● What the task asks: According to the colon cleanliness abstract below, how many gastroenterologists were included in the study?

● Selected passage:
/---
Repeat colonoscopy is advocated for low-quality preparations. However, there are few data on how endoscopists assess the quality of bowel preparation. We aimed to investigate, in a visually reproducible manner, endoscopists' assessment of colon cleanliness, as reflected by their subsequent recommendations for follow-up.


Gastroenterologists attending the Israeli Gastroenterology Association meeting were presented with photographs depicting varying degrees of colon cleanliness at a hypothetical screening colonoscopy. Endoscopists were requested to denote their recommendation for the timing of a follow-up procedure for each of the different preparations, both when no polyps were detected and when two small adenomas were found.


Seventy-eight gastroenterologists were included. There was considerable interobserver variability in endoscopists' assessment of preparation adequacy, and recommended follow-up timing ranged from more than 5 yr to immediate repeat colonoscopy for identical preparations. Interestingly, even when repeat colonoscopy was not considered necessary, most endoscopists recommended progressively shorter follow-up intervals in line with reduced preparation quality (mean interval dropping from 9.2+/-1.7 to 6.3+/-2.8 to 2.5+/-2 yr, P<0.001 for trend). Similar findings were observed when two adenomas were hypothetically found on the index procedure, although follow-up intervals were shorter. No correlation was found between endoscopists' clinical experience or acquaintance with clinical guidelines and their actual recommendation.


Clinical decisions derived from colon cleanliness assessment vary considerably among endoscopists, and there is little agreement on what constitutes a disqualifying preparation. Moreover, when confronted with an intermediate-quality preparation, most gastroenterologists recommend a shorter follow-up interval, rather than repeating the procedure. Further studies are required to validate this management approach and to standardize the assessment of preparation quality.
\---
● Information given:
/---
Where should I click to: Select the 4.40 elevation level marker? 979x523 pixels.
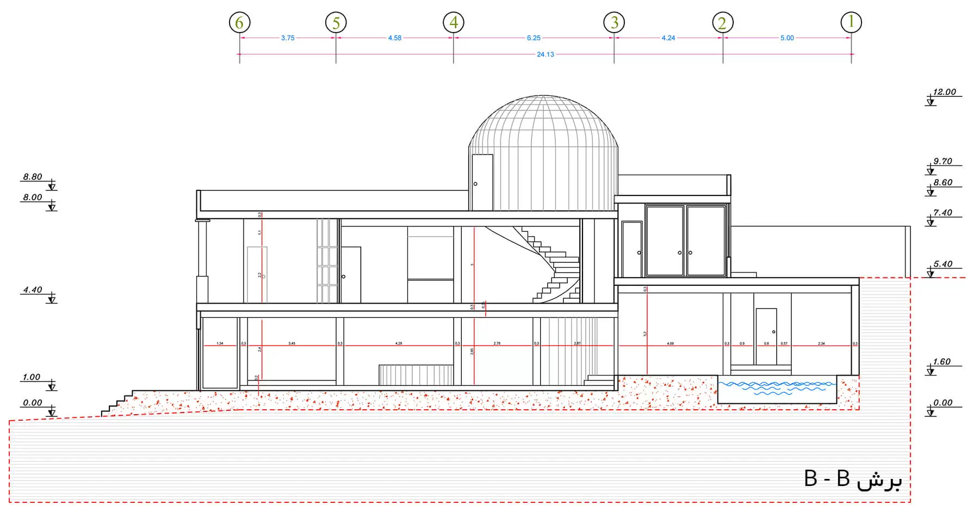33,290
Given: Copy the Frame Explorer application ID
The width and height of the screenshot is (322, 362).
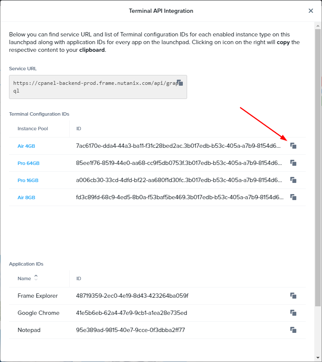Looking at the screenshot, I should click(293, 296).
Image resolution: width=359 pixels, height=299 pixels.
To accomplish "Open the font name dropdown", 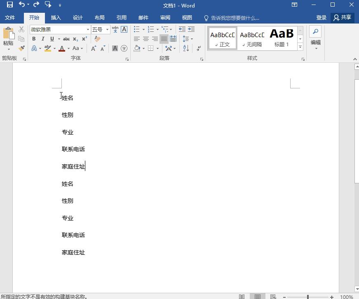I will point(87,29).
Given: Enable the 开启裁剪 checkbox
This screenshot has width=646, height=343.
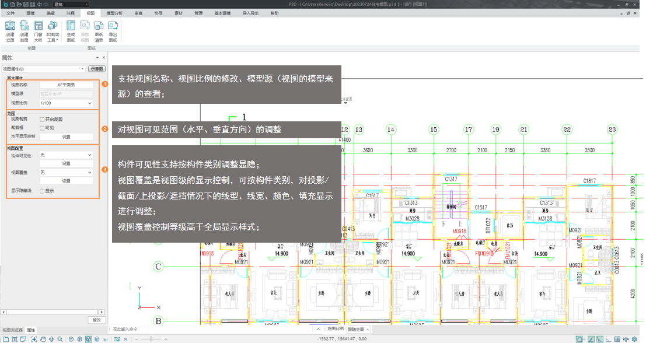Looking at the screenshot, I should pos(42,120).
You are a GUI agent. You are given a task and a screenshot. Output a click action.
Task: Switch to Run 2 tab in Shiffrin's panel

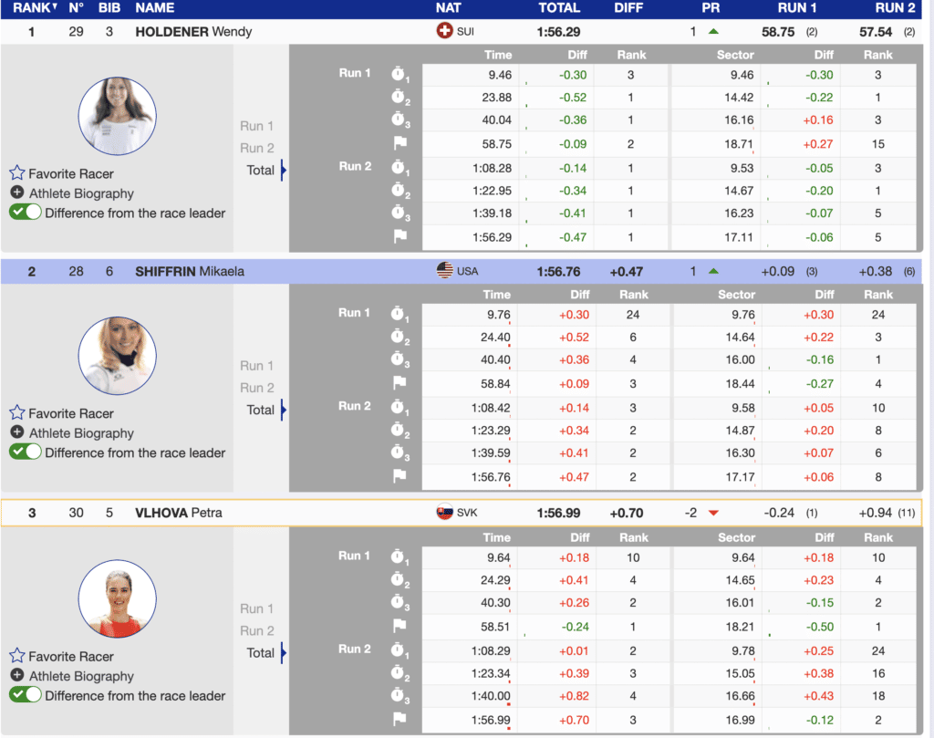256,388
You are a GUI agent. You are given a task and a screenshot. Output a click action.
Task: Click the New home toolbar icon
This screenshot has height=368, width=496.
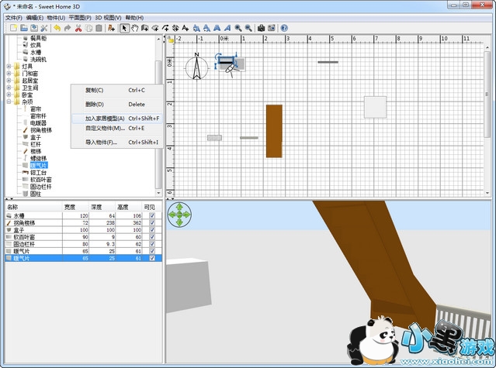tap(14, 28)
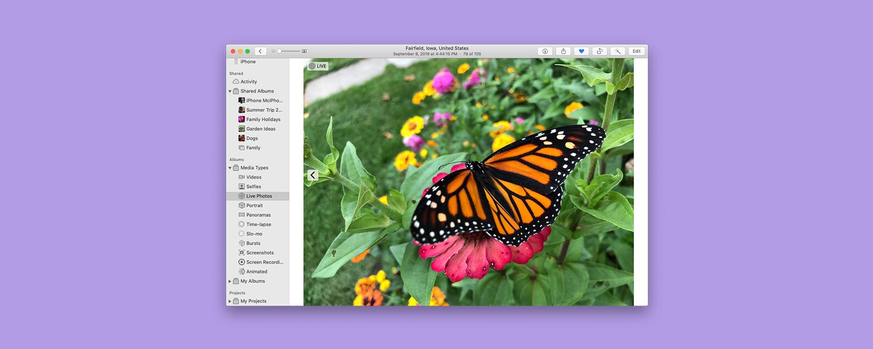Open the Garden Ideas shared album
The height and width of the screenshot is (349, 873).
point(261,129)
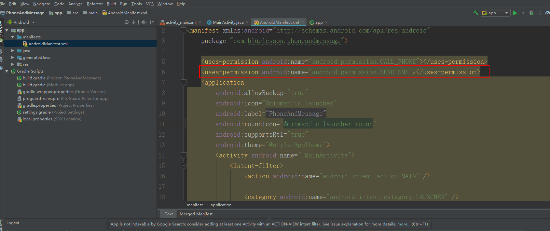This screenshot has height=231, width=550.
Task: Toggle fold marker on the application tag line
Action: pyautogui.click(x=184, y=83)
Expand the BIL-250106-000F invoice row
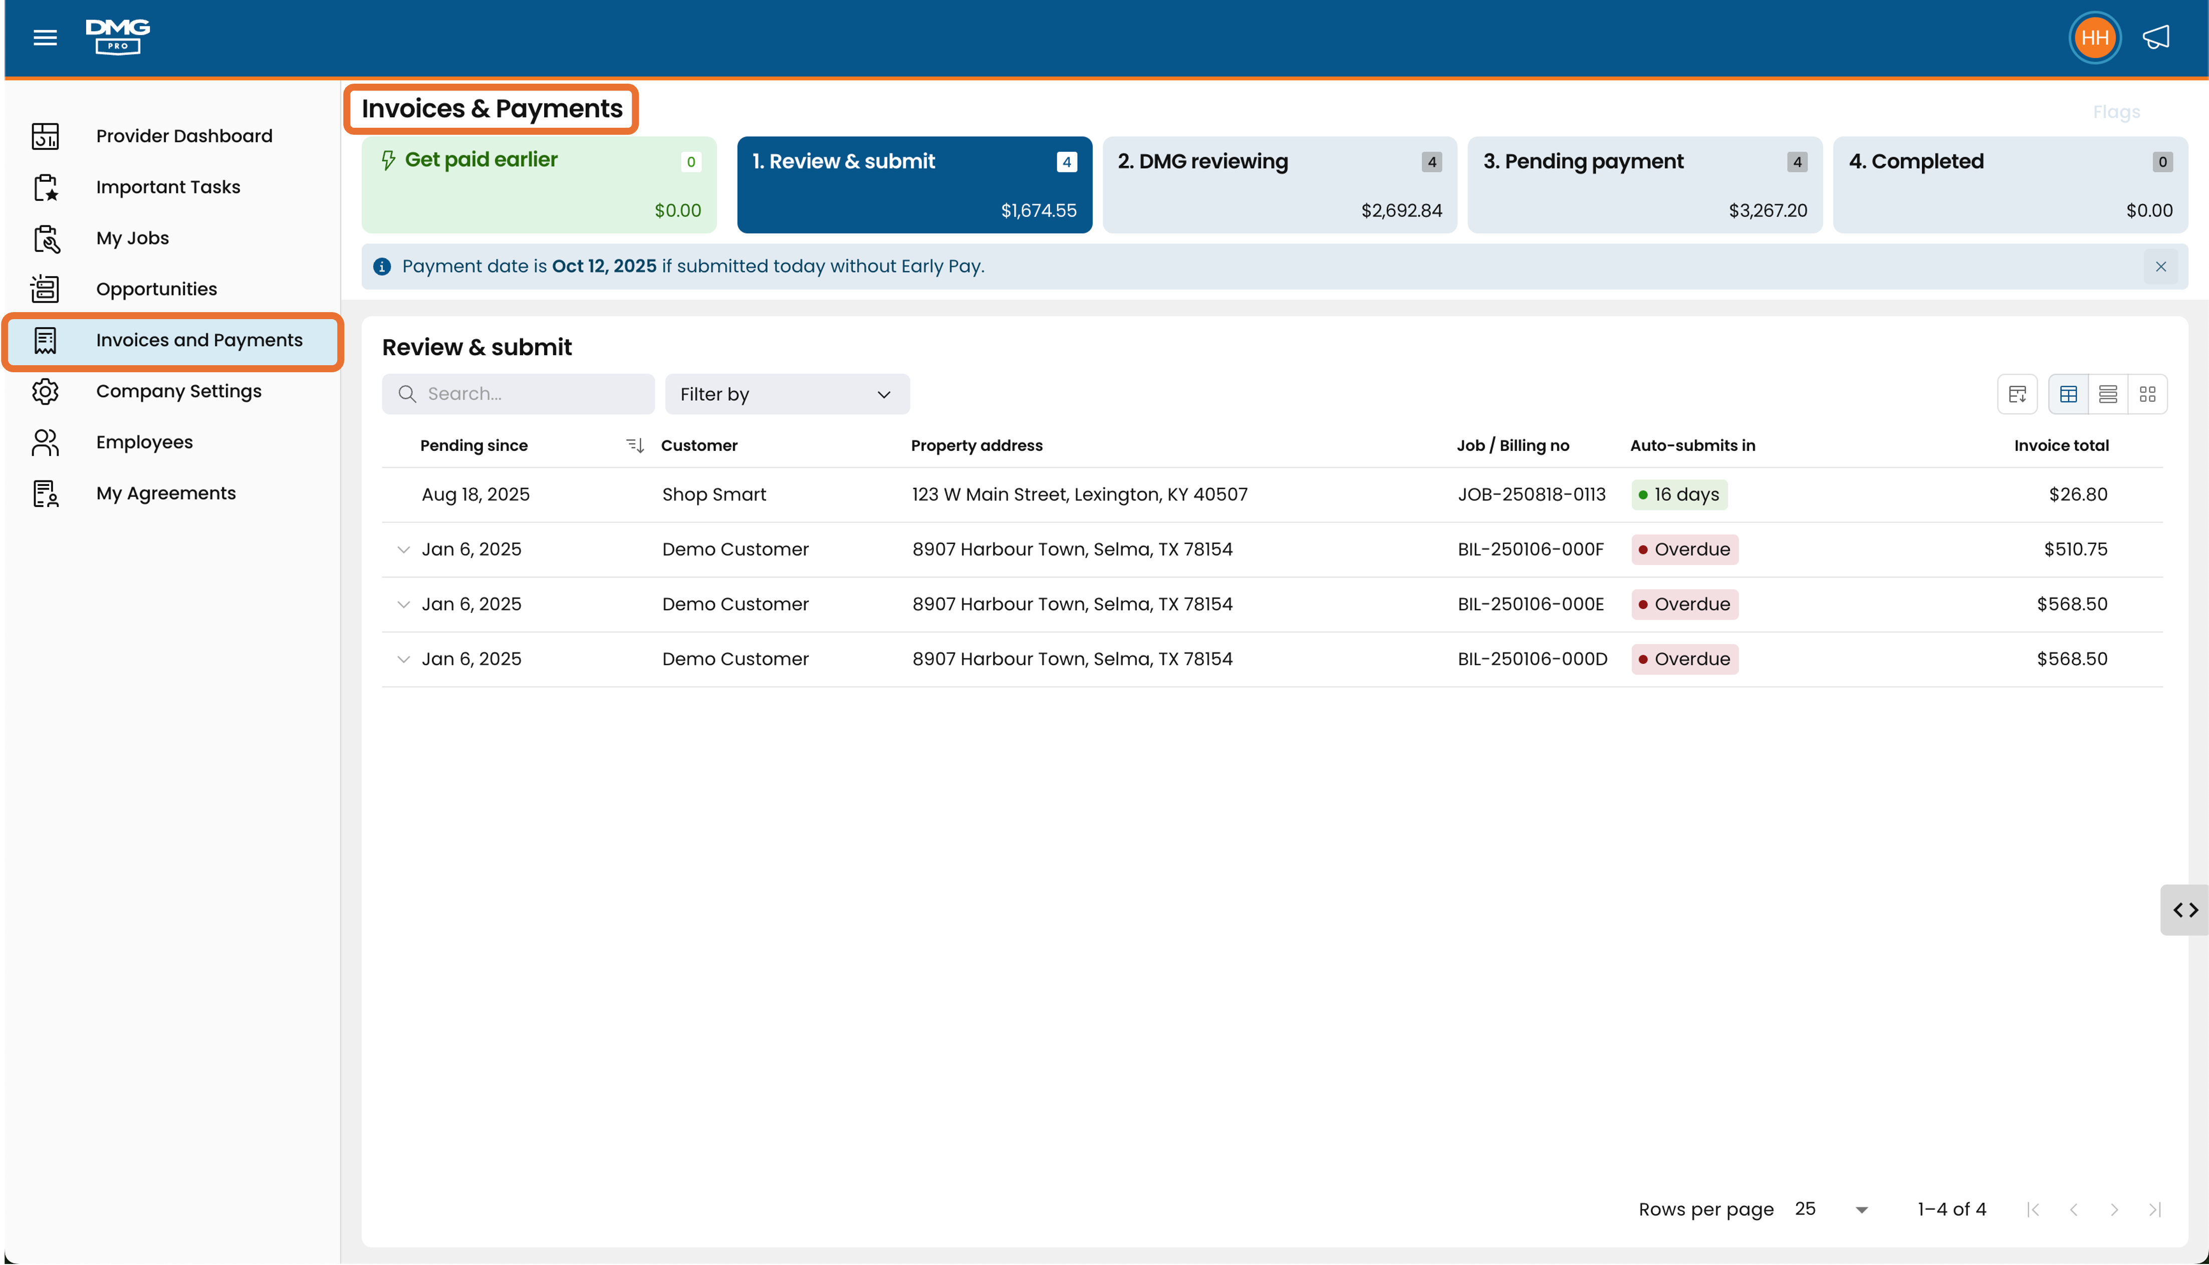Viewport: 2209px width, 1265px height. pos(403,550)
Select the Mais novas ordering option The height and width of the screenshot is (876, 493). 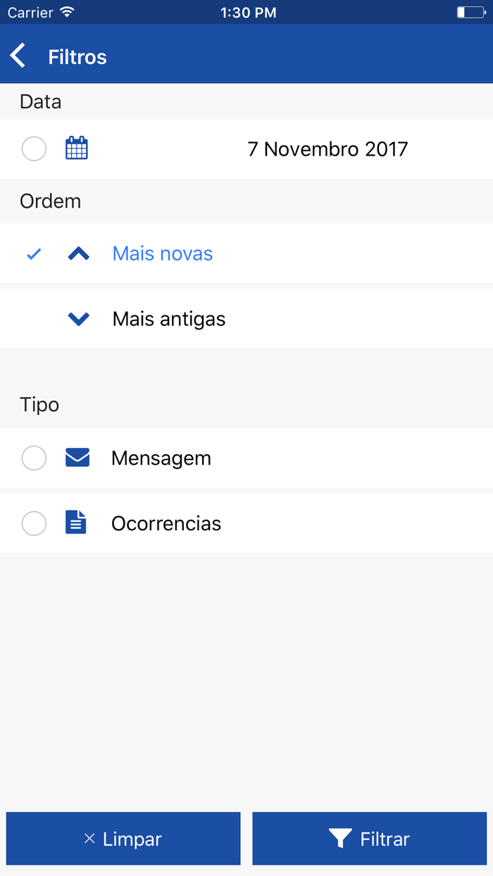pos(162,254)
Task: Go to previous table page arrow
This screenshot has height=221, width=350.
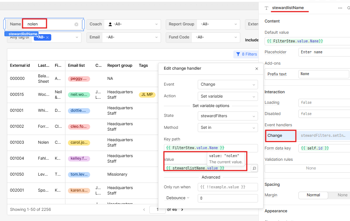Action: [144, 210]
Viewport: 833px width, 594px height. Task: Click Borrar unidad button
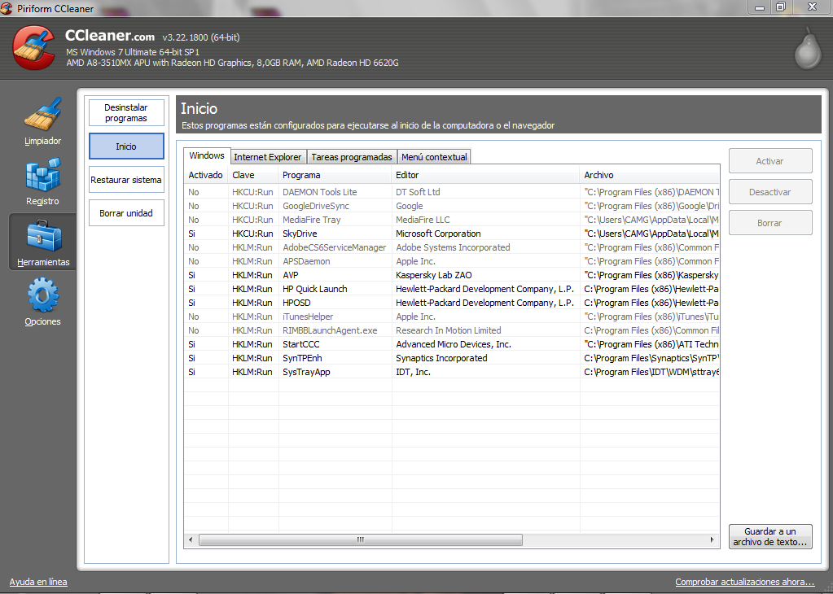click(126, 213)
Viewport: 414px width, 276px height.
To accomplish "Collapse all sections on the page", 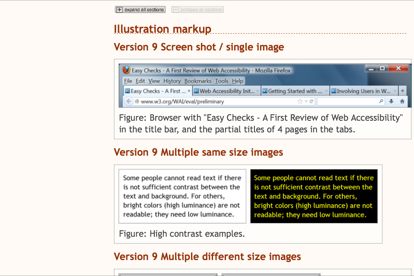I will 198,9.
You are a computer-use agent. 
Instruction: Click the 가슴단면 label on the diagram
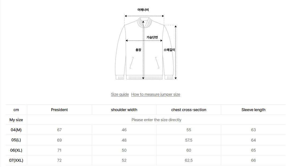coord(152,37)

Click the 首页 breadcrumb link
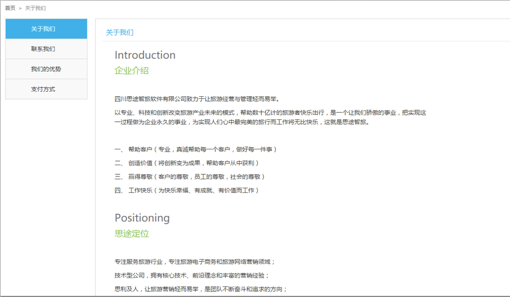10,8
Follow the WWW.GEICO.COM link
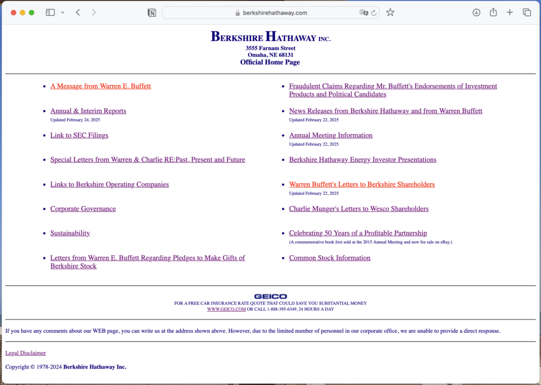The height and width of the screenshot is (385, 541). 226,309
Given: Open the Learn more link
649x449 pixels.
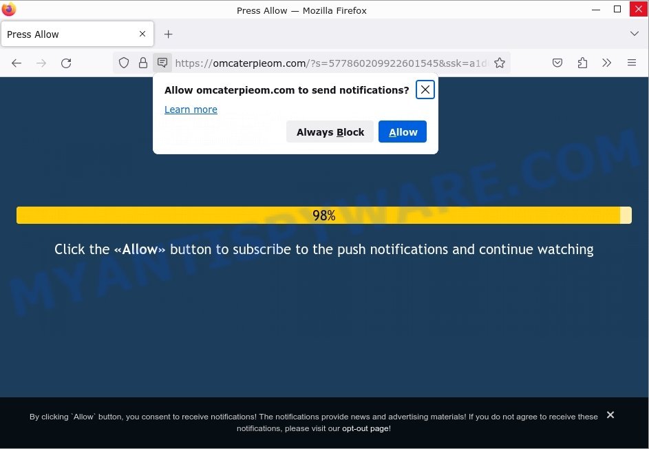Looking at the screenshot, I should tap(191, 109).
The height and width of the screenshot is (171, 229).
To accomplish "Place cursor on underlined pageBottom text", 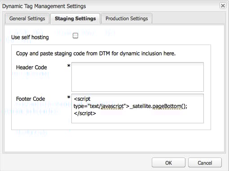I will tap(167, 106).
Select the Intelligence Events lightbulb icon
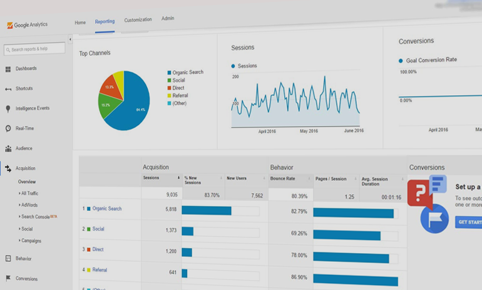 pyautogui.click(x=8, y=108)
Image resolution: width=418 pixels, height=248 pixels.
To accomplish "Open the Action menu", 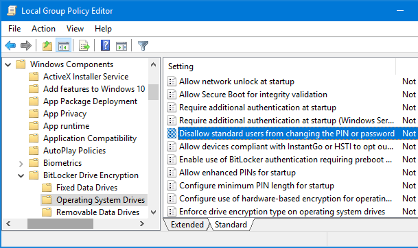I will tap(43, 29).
\---
● Written answer: Seventy-eight gastroenterologists.